In corporate bonds, supply has been inconsistent, with most issuances coming from a handful of large issuers.

If the EPF adds another RM300bil to RM400bil to its domestic portfolio over five years, crowding could intensify across equities, bonds and alternative assets.

With the government already reducing its new debt annually, thereby lowering bond issuances, the competition for safe fixed-income instruments will only grow.

A market that needs to grow faster

In order to avoid excess liquidity chasing too few growth engines, Malaysia needs meaningful market deepening.

That means it is necessary to attract foreign listings to Bursa Malaysia; create regulatory conditions that encourage more large IPOs; accelerate the digital economy, semiconductor and green-tech investments; make policy environments more predictable to draw long-term capital; and more importantly, encourage more corporate formation outside the GLC ecosystem.

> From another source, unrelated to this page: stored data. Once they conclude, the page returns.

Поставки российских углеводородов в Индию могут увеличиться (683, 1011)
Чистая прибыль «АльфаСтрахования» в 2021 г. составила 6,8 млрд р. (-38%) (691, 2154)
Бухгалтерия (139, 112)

In other words, Malaysia must expand the “pond”. If not, the EPF will be forced into a position where it accumulates capital faster than the economy generates investable opportunities.

A strategic tightrope

The headline is not that the EPF will hit RM2 trillion by 2030 but what that figure implies.

Malaysia needs to grow faster, innovate faster and produce more world-class companies – because the EPF has outgrown the ecosystem it is expected to invest in.

Unless the domestic market expands in depth and sophistication, Malaysia risks having one of the region’s largest pension funds operating in one of the region’s smallest capital markets.

And more importantly, the EPF should not be restricted in expanding its foreign investments, which have delivered greater returns historically compared to domestic assets.

Prime Minister Datuk Seri Anwar Ibrahim should reconsider his “instruction” to the EPF to increase its domestic investments to 70% of total assets.